Near enough exactly to the day, my world was shattered. Relationship in tatters, zero money in the bank and left without my home. To top all this off the GP believed that I was, and had been suffering from depression for a number of years and needed time off work in order to manage the ongoing onslaught. So that and a bunch of tablets, which initially made me feel worse, was all I thought I had.
Depression is often an isolating condition and, to me anyhow, a selfish one (and in my particular case especially). What I’ve neglected to tell you, you see, is that I’m a dad to a beautiful two year old boy as well as a step dad to his 6 year old brother.
all the hurt we were feeling could only be amplified tenfold on the children’s part
Throughout that most torrid of times, and despite what was ultimately a horrific separation cocktailed with my irrational, erratic thought process at the time I completely disregarded the boys. This was a realisation that I was quick to be pulled up on and even quicker to rectify after feeling utterly selfish and ashamed.
Of course those were all wasted judgements. But I had. I had forgotten that amongst all the hurt that we adults were feeling could only be amplified tenfold on the children’s part.
At the time my patterns, emotions and pretty much everything else was up in the air and all over the place. Although I don’t believe whatsoever in children being used as an emotional crutch, mine provided me with exactly what I needed at the time. Hope.
as long as we’re alright, then that’s all that matters
Whenever I was with them, in their company, the play came out in spades, and as had always been the case, was totally carefree. When I had my son the structure and routine he required at the time, ensured stability and structure for me. Whenever I found myself lowering in mood I would remind myself of the funny face pulled or nuanced behaviour that was their beautiful characters developing.

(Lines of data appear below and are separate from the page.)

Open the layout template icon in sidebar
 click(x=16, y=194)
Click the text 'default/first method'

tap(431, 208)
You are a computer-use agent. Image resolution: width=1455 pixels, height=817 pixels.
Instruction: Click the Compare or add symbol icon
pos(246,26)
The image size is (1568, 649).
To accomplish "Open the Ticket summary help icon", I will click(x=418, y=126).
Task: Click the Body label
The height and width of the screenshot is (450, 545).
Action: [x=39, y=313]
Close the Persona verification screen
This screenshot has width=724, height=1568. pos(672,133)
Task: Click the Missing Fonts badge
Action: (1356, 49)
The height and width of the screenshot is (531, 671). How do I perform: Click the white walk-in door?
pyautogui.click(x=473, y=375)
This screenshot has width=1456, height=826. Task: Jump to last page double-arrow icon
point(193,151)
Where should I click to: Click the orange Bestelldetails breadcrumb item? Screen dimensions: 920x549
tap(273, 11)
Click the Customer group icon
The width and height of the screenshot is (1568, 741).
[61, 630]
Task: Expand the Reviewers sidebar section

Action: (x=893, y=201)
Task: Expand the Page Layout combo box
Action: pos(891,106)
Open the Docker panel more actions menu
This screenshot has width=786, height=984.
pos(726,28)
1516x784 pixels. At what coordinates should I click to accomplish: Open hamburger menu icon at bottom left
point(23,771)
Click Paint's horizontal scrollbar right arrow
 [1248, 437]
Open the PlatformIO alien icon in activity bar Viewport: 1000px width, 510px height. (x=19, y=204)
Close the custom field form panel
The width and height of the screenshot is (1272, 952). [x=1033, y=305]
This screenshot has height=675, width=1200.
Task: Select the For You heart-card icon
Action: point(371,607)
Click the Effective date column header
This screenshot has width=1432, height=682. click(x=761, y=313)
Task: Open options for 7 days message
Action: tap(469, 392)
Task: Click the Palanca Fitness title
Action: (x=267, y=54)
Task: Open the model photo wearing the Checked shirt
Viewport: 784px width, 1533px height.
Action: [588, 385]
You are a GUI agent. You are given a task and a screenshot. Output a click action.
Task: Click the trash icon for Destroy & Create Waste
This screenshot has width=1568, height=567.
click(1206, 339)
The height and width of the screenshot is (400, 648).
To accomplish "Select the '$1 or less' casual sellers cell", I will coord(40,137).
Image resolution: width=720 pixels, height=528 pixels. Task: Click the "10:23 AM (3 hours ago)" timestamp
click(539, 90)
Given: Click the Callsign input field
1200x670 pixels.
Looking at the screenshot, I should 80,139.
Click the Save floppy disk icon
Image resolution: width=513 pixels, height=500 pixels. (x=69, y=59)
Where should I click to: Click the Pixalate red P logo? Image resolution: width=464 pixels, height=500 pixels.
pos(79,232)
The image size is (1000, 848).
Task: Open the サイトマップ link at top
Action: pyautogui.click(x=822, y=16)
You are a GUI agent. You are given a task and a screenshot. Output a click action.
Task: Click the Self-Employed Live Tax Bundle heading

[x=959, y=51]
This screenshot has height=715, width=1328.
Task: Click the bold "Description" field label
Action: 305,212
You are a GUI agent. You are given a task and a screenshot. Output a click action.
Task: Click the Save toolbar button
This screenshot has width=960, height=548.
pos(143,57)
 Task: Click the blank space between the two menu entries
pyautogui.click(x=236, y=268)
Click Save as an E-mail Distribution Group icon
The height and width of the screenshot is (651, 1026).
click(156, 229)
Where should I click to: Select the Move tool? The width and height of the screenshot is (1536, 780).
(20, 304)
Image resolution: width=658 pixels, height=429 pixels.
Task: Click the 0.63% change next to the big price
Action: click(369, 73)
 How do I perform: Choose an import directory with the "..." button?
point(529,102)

The times when they are poorly / not sleeping / being little monkeys made me reflect on accepting that there are things out of my control and as long as we’re alright, then that’s all that matters. Those times of need also allowed me and the children’s tireless mum to co-parent and heal many rifts.
But I think the greatest lesson and reward to come out of this situation was the absolute gift that I was able have them as my single sole priority, no other relationship, no other one person encroached on that and never would again.
A year on, things are good. I am off the pills, confident and as happy as I can be. All thanks to my two little beacons of hope.